- _What is needed_
Take the line that contains "Add a Point Light from shelf" and each line after it to the end of the data below, and set them down exactly, omitting pictures.

☆ ☆ ☆ ☆ ☆ ☆ ☆

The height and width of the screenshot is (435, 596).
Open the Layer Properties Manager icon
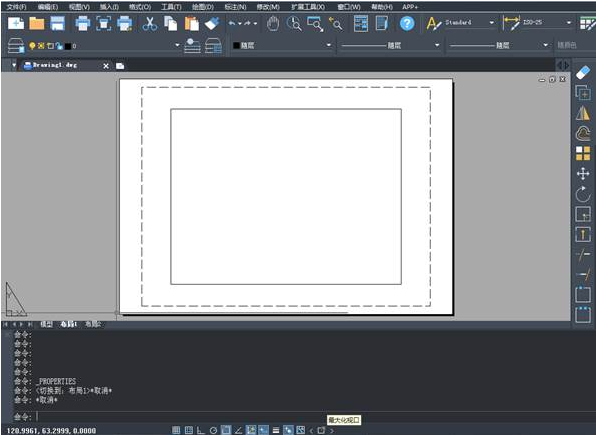(16, 46)
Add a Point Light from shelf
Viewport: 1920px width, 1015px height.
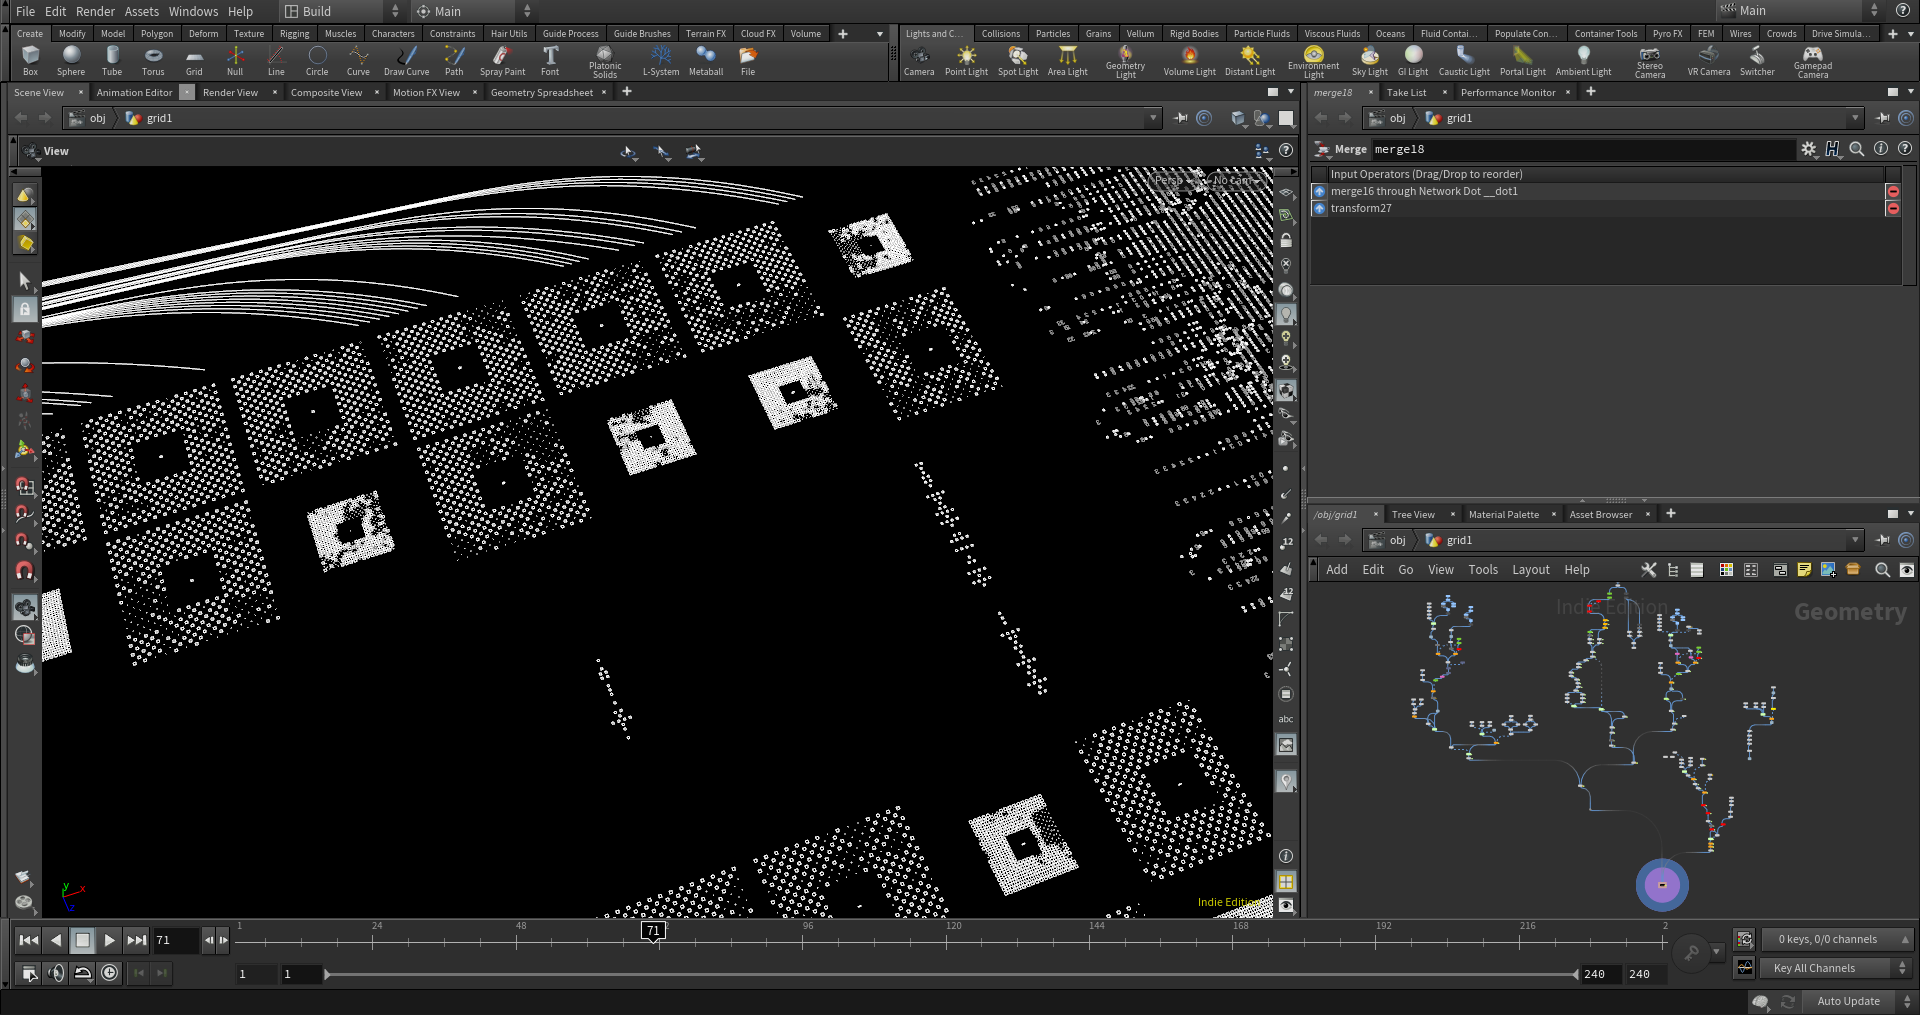[x=966, y=60]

☆ ☆ ☆ ☆ ☆ ☆ ☆

- _Output of the task_
Add a Point Light from shelf
Viewport: 1920px width, 1015px height.
[x=966, y=60]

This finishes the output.